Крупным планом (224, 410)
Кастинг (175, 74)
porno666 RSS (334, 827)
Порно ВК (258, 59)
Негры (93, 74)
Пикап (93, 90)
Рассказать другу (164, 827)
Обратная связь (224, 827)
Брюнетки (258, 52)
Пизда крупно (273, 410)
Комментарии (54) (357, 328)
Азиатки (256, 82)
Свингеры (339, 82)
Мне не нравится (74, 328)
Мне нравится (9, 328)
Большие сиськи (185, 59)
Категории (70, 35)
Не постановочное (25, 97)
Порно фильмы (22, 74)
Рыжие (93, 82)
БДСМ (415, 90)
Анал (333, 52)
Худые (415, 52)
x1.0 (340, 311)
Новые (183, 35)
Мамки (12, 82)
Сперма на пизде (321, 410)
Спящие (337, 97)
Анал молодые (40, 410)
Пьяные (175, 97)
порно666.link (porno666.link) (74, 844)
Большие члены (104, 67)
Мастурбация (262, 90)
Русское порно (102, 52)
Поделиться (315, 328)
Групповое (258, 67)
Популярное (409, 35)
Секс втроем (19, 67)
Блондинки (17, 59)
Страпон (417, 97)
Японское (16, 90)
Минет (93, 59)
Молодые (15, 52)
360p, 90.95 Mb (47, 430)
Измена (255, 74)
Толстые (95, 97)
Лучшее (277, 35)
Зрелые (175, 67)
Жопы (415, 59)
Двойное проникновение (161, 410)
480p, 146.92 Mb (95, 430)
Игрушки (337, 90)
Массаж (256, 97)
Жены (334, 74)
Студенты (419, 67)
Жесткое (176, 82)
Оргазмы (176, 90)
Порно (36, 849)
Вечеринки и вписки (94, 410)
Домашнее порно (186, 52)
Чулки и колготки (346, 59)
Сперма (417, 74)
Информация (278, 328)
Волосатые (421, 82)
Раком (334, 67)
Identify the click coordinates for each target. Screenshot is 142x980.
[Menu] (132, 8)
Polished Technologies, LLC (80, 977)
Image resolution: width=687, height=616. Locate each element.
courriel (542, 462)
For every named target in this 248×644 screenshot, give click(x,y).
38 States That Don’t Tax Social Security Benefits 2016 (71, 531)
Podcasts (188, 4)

------------------------

OBJECTIVE: Please set down every one of the rows above again, word for word and in the same order, with nothing added or changed.

RESULT OF THE EXERCISE:
Крупным планом (224, 410)
Кастинг (175, 74)
porno666 RSS (334, 827)
Порно ВК (258, 59)
Негры (93, 74)
Пикап (93, 90)
Рассказать другу (164, 827)
Обратная связь (224, 827)
Брюнетки (258, 52)
Пизда крупно (273, 410)
Комментарии (54) (357, 328)
Азиатки (256, 82)
Свингеры (339, 82)
Мне не нравится (74, 328)
Мне нравится (9, 328)
Большие сиськи (185, 59)
Категории (70, 35)
Не постановочное (25, 97)
Порно фильмы (22, 74)
Рыжие (93, 82)
БДСМ (415, 90)
Анал (333, 52)
Худые (415, 52)
x1.0 (340, 311)
Новые (183, 35)
Мамки (12, 82)
Сперма на пизде (321, 410)
Спящие (337, 97)
Анал молодые (40, 410)
Пьяные (175, 97)
порно666.link (porno666.link) (74, 844)
Большие члены (104, 67)
Мастурбация (262, 90)
Русское порно (102, 52)
Поделиться (315, 328)
Групповое (258, 67)
Популярное (409, 35)
Секс втроем (19, 67)
Блондинки (17, 59)
Страпон (417, 97)
Японское (16, 90)
Минет (93, 59)
Молодые (15, 52)
360p, 90.95 Mb (47, 430)
Измена (255, 74)
Толстые (95, 97)
Лучшее (277, 35)
Зрелые (175, 67)
Жопы (415, 59)
Двойное проникновение (161, 410)
480p, 146.92 Mb (95, 430)
Игрушки (337, 90)
Массаж (256, 97)
Жены (334, 74)
Студенты (419, 67)
Жесткое (176, 82)
Оргазмы (176, 90)
Порно (36, 849)
Вечеринки и вписки (94, 410)
Домашнее порно (186, 52)
Чулки и колготки (346, 59)
Сперма (417, 74)
Информация (278, 328)
Волосатые (421, 82)
Раком (334, 67)
Identify the click coordinates for each target. Screenshot is 142x980.
[Menu] (132, 8)
Polished Technologies, LLC (80, 977)
Image resolution: width=687, height=616. Locate each element.
courriel (542, 462)
For every named target in this 248×644 screenshot, give click(x,y).
38 States That Don’t Tax Social Security Benefits 2016 (71, 531)
Podcasts (188, 4)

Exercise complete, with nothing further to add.